DIRECTIONS:
In the text on fossil fuel divestment, what did Brett Fleischman say using engagement was like?

TEXT SEGMENT:
┄┄┄┄┄┄┄┄┄┄┄┄┄┄┄┄┄┄┄┄
But groups like 350.org have never been all that wild about that strategy, which is something that Brett Fleischman awkwardly admitted on the call. While tipping his cap to Green Century and other firms like Trillium for effectively utilizing the engagement tactic over the years, he claimed that engagement was the wrong tool for the job — “like using a screwdriver to cut roast beef.”
Yet as we’ve seen with many institutions that have rejected divestment, engagement with an industry that is relied on every day is often viewed as a more effective strategy than divesting from holdings that will be quickly repurchased by another investor. As Harvard President Drew Faust stated in 2013:
“Given our pervasive dependence on these companies for the energy to heat and light our buildings, to fuel our transportation, and to run our computers and appliances, it is hard for me to reconcile that reliance with a refusal to countenance any relationship with these companies through our investments.”
Chief Executive Officer of California Public Employees’ Retirement System (Calpers) Anne Stausboll also recently emphasized the importance of engagement over withdrawal, stating:
“Engagement is the first call of action and is the most effective form of communicating concerns with the companies in which we invest. That is why, when it comes to climate change and its risks, Calpers’ view is that the path to change lies in engaging energy companies, instead of divesting them. If we sell our shares then we lose our ability as shareowners to influence companies to act responsibly.”
Interestingly enough, even Bill McKibben admits that divestment won’t have any direct impact on companies, and instead notes that the movement “will undercut the industry’s political power” and is just “one tool to change the zeitgeist.” Perhaps emphasizing engagement – a tool that Green Century itself has found extremely powerful in effecting change – would be a better way to have an actual impact.
In his opening remarks, 350.org analyst Brett Fleischman thanked Green Century for its support of the divestment movement, noting that Green Century and 350.org have long partnered on initiatives to support divestment. Of course, it was only a couple months ago when Green Century’s Leslie Samuelrich spoke at Harvard’s Heat Week to urge the school to move forward with divestment; 350.org also features Green Century as a fund to consider to “reinvest in climate solutions” and together in 2014 the groups announced a “guide to divestment” with Trillium Asset Management.
While none of this is surprising given the organizations’ alignment on the fossil-free campaign, it does beg the question of whether Green Century supports divestment because it sees it as a way to combat climate change – a fact that even supporters of the divestment campaign have rejected – or rather a way to increase support of its own fund, and thus support its own business agenda.
As demonstrated by this webinar, trying to make the financial case for divestment isn’t easy – even for folks who support it! The more divestment activists try and provide the financial justification for divestment the more it fails. If it takes reinvesting money in Russia to make it work, you know the argument isn’t going to hold up. For any activist that actually listened to the webinar, the bottom line was clear: divestment isn’t for you, and it’s probably not for college endowments either.
┄┄┄┄┄┄┄┄┄┄┄┄┄┄┄┄┄┄┄┄
DATA FOR REVIEW:
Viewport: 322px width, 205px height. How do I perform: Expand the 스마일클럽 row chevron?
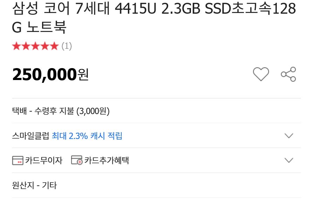coord(289,136)
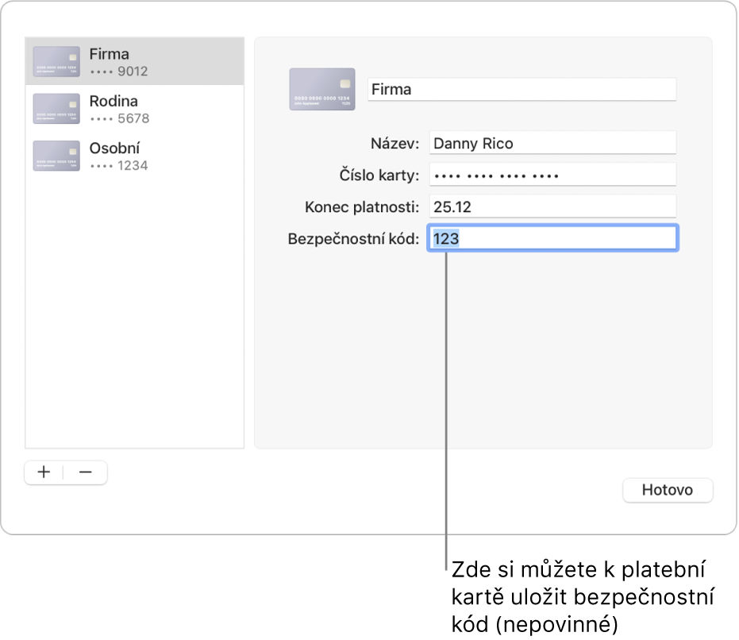This screenshot has width=739, height=640.
Task: Click the card icon next to Rodina
Action: point(56,109)
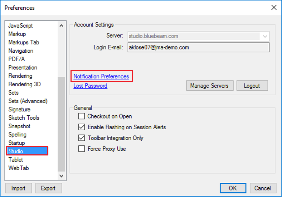Select Rendering 3D in the category list

tap(25, 84)
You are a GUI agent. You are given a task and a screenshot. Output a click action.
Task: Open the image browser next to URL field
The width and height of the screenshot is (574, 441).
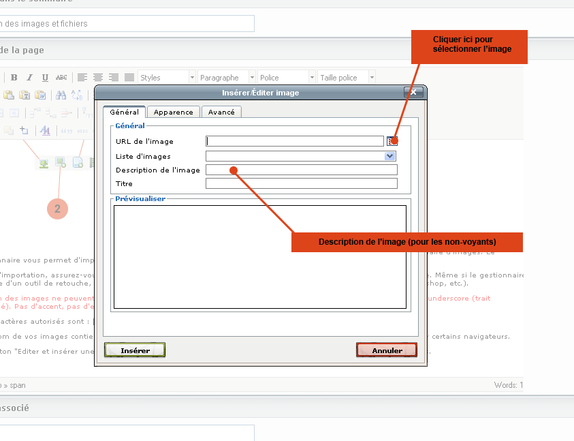392,141
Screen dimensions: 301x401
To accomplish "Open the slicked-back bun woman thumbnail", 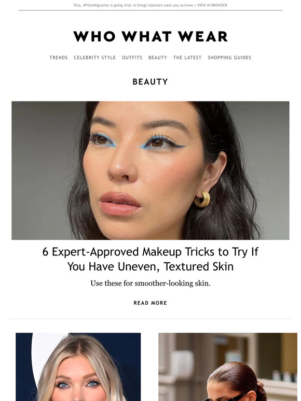I will [228, 367].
┄┄┄┄┄┄┄┄┄┄┄┄┄┄┄┄┄┄┄┄
WRITTEN RESPONSE:
Using a screwdriver to cut roast beef.